Bioinspired NO release coating enhances endothelial cells and inhibits smooth muscle cells

Abstract

Thrombus and restenosis after stent implantation are the major complications because traditional drugs such as rapamycin delay the process of endothelialization. Nitric oxide (NO) is mainly produced by endothelial nitric oxide synthase (eNOS) on the membrane of endothelial cells (ECs) in the cardiovascular system and plays an important role in vasomotor function. It strongly inhibits the proliferation of smooth muscle cells (SMCs) and ameliorates endothelial function when ECs get hurt.
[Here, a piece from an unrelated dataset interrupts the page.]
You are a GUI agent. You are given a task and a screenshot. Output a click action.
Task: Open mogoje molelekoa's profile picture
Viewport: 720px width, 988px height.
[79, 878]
Inspired by this, introducing NO to traditional stent coating may alleviate endothelial insufficiency caused by rapamycin. Here, we introduced SNAP as the NO donor, mimicking how NO affects in vivo, into rapamycin coating to alleviate endothelial damage while inhibiting SMC proliferation. Through wicking effects, SNAP was absorbed into a hierarchical coating that had an upper porous layer and a dense polymer layer with rapamycin at the bottom. Cells were cultured on the coatings, and it was observed that the injured ECs were restored while the growth of SMCs further diminished. Genome analysis was conducted to further clarify possible signaling pathways: the effect of cell growth attenuated by NO may cause by affecting cell cycle and enhancing inflammation. These findings supported the idea that introducing NO to traditional drug-eluting stents alleviates incomplete endothelialization and further inhibits the stenosis caused by the proliferation of SMCs.